Die – nennen wir sie mal – begrenzte Wahlmöglichkeit in der Politik ist natürlich nicht zu verschweigen. Von ganz Mutigen wird einem*r dann schon mal erzählt, dass man immer noch Probleme bekommt, wenn man etwas gegen die Partei sagt. Andererseits gibt es „Komitees zur Verteidigung der Revolution“, die in der Nachbarschaft jeweils Feste organisieren und sich auch treffen. Der Kritikpunkt daran ist, dass viele sagen, dass ihre politische Gesinnung dort überprüft wird.
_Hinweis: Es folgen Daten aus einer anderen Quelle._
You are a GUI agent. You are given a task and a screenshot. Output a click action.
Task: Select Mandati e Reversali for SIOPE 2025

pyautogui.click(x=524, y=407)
Andererseits ist das ein spannendes System, denn eine Gruppe kann jeweils eine*n Delegierte*n in eine Versammlung aus allen Gruppen einer Stadt schicken, und diese können wiederum Delegierte in andere Versammlungen schicken. So können zum Beispiel Probleme wie kaputte Wasserleitungen oder knappe Essensversorgung weitergeleitet werden.

Trotzdem würden die meisten Leute auf Kuba, die ich getroffen habe, nicht sagen, dass es ihnen schlecht geht. Sie wissen, dass die massige Essens- und Kleidungsgrundversorgung, die sie zur Zeit der UdSSR erhalten haben, so nicht mehr möglich ist.

Die Meinung ist verbreitet, dass in den USA jede*r wahnsinnig viel arbeitet und die Leute Stress haben. Das hören Kubaner*innen von Verwandten in Miami und davon sind sie jetzt auch nicht allzu angetan.

Kommt der Kapitalismus wieder?

Ich denke, dass man sagen kann, dass das System auf Kuba nicht funktioniert. Die derzeitige Lage und Politik fängt an, die Gesellschaft weiter zu spalten und sich dem Kapitalismus immer mehr anzunähern.

Aber noch sorgen die Menschen dafür, dass es funktioniert!

Alle unterstützen sich gegenseitig. Nach dem Prinzip, wenn ich dir deinen Wagen repariere, bekomme ich vielleicht irgendwann mal deine Hilfe beim Nähen eines Hochzeitskleides. Ob das nun durch den Mangel kommt oder die Idee dahinter einfach ganz anders ist, ist eine andere Frage. Es ist auch die Art, wie die Leute erzogen werden: Hilfsbereitschaft ist ein hohes Gut, statt nur gute Noten durch einzelnes Streben.

Ich glaube nicht, dass ein derartiges soziales Gefüge in einem rein kapitalistischen Land möglich wäre. Der Nachhall der Revolution scheint noch auf die Gesellschaft abzufärben. Aber natürlich sind die Ideen schwer umzusetzen – in einer kapitalistischen Welt als so ein kleines Land.

Klar könnte man sagen, dass die Menschen sich nur aus Mangel so verhalten. Aber dann könnte es eigentlich auch ganz anders aussehen auf Kuba: ständige Raubüberfälle, Klauen ohne Ende und gegenseitiges Anfeinden. Aber so sieht es nicht aus.

Einige Ideen sind cool, die Umsetzung jedoch schwierig – wie immer. Aber ich war noch nie in einem Land, in dem die Leute so vernünftig sind – ein Land, in dem nicht der einzige Lebenssinn darin besteht, zu konsumieren.